Achieving Leak-Free Ducts For Energy Code Compliance

Recent changes in the Florida Energy Code may require builders to re-evaluate energy efficiency measures included in their homes in order to pass code. One credit, the leak-free duct credit, provides a 9 percent benefit for code compliance. For comparative purposes, including this credit has about the same impact as raising the air conditioning (AC) system SEER rating from 13 to 15.  However, verification is required by a state certified energy rater.

Leak-Free Duct Credit Specifics

To receive the duct system credit, leakage must be less than 3 percent Total Duct Leakage (3 cfm/100 square feet). Or the leakage must be less than 9 percent Total Duct Leakage, and less than 3 percent leakage to unconditioned spaces (Out Leakage). Since less than 3 percent Total Duct Leakage is extremely difficult to achieve (air handlers alone leak 1-3 percent), only the second option, 9 percent Total Duct Leakage with 3 percent Out Leakage, will be covered in this article.  Sampling is prohibited for receiving this energy code credit.

A blower door must be used in conjunction with a duct tester to measure Out Leakage. The duct tester alone is used to measure Total Duct Leakage. The blower door-duct tester combination is required to test for the practical and achievable option. No substitutes for estimating duct leakage (such as pressure pan testing) are allowed. When claiming the duct leakage credit, measurements entered into the state’s duct compliance form and general energy code compliance form (Form 600A) must be submitted to the building department and signed by both the rater of record and building official.

Effort to receive the Leak-Free Duct Credit

Although the credit is reasonable and achievable, it is by no means automatic. Conscientious efforts must be taken to identify areas of leakage early-on, prior to final system testing. Detecting and fixing problems at rough-in can be both a time and cost-saver. Once the final installation is complete, a leakage test is performed on the entire air distribution system, including the air handler enclosure, to verify that the system meets the duct leakage credit specifications.

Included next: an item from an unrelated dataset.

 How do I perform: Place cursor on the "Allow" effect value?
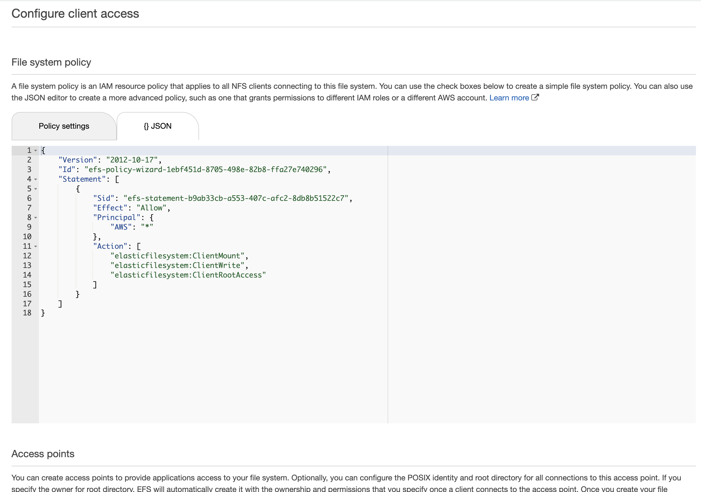[x=151, y=208]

Smoke testing the ductwork at rough-in will identify leaks and allow duct installers to remediate any failures early on. Smoke testing involves temporarily sealing the register boxes and introducing theatrical fog into the duct system under slight pressure.  Previously invisible leaks can be identified easily and repaired with this qualitative testing method. This step is imperative, since a failure at final testing will be costly, difficult to remediate and delay the CO. Other advantages of performing a smoke test at rough-in include:

  • Better home comfort, lower operating costs and fewer client call-backs.
  • Reduced installation costs by remediating problems at rough-in.
  • Improved installation quality control, therefore creating an optimal performing duct system.
  • Protection of duct system from contamination because temporary seals remaining on registers throughout construction.
  • Improved indoor air quality and home durability and reduced health and safety problems associated with duct leakage.
  • Better subcontractor performance, since work is thoroughly inspected and failures remediated.
  • Complementary effort to demand side management and energy efficiency programs which require specific duct leakage results for program participation.